The huge variety on this relatively concise recording is its great strength. The first track is powerful, the second meditative, the third sparse (but fierce). Each subsequent track has something that makes it distinctive; the tracks could hardly be more different, and yet it feels completely cohesive as a statement of what this group can do. It is an album that demonstrates faithfulness to the free jazz tradition – even as it stretches it in different directions – and as such feels like an ode to the music itself. Wilkinson is, of course, a force to be reckoned with. There are some incredibly guttural moments of bass clarinet, and the last couple of tracks, when he starts to use his vocals, are the highlight of an already impressive album.

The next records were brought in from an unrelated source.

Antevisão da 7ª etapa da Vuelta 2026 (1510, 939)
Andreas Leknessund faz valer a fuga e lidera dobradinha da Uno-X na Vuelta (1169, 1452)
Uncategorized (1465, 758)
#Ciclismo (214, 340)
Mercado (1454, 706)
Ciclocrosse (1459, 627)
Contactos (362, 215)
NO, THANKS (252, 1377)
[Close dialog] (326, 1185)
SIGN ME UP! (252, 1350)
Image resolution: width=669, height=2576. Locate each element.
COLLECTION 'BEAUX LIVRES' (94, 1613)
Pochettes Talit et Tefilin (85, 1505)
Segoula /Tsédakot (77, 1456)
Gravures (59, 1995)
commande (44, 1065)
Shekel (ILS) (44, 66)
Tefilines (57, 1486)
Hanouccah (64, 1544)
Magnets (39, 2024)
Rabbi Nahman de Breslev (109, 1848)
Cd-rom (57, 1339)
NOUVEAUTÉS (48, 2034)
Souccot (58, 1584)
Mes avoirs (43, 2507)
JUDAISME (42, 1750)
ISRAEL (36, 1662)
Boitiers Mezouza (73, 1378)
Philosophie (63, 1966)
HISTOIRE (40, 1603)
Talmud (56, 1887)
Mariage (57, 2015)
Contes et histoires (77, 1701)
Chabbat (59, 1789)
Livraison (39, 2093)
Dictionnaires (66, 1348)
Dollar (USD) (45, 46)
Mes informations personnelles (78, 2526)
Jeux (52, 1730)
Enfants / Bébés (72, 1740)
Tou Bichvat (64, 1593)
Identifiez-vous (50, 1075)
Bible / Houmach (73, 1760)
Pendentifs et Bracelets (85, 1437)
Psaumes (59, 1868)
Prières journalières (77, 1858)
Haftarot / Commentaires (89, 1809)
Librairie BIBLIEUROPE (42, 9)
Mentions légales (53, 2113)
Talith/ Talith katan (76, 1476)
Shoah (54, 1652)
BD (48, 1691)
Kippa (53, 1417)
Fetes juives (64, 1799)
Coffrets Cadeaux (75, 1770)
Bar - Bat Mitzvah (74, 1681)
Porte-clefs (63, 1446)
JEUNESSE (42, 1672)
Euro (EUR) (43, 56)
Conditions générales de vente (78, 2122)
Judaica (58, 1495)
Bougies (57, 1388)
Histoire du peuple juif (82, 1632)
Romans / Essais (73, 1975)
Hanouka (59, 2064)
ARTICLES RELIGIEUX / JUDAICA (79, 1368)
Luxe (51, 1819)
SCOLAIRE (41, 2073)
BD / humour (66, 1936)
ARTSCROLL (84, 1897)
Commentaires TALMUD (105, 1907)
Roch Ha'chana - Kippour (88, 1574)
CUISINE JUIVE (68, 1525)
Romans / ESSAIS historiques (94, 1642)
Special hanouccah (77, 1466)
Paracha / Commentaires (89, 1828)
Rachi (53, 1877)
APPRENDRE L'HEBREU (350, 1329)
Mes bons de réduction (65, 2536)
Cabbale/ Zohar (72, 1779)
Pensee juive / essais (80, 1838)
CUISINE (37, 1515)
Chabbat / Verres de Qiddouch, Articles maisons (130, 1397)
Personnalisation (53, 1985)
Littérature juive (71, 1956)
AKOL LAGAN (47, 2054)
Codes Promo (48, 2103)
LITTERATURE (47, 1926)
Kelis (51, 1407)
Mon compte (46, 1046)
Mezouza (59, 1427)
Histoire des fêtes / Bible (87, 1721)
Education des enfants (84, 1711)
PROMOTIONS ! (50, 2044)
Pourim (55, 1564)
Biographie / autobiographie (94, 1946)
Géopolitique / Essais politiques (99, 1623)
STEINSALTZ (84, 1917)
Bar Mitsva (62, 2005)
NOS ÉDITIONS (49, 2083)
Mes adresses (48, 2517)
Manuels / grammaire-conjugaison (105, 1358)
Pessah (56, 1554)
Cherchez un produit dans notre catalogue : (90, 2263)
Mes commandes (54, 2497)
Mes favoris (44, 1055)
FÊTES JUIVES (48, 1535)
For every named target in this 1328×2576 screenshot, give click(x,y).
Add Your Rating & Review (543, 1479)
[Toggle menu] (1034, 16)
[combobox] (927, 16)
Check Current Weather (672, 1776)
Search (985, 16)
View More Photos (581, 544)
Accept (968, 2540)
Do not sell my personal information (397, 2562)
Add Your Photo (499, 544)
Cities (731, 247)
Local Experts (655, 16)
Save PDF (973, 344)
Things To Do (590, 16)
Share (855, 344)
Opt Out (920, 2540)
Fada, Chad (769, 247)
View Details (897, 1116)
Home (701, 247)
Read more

But the three musicians together achieve that holy grail of psychic connection where they seem able to turn corners and move the music on with almost simultaneous decision making, and Gray and Tuomi never fail to match Wilkinson’s energy, bringing distinctive .
This record isn’t going to change the world, but I don’t think it can be criticised for that: it was never what it set out to do. It is reminder that originality does not always need to be the bar by which music is judged; instead, as Hatka demonstrate, we are allowed to enjoy it just for being really good.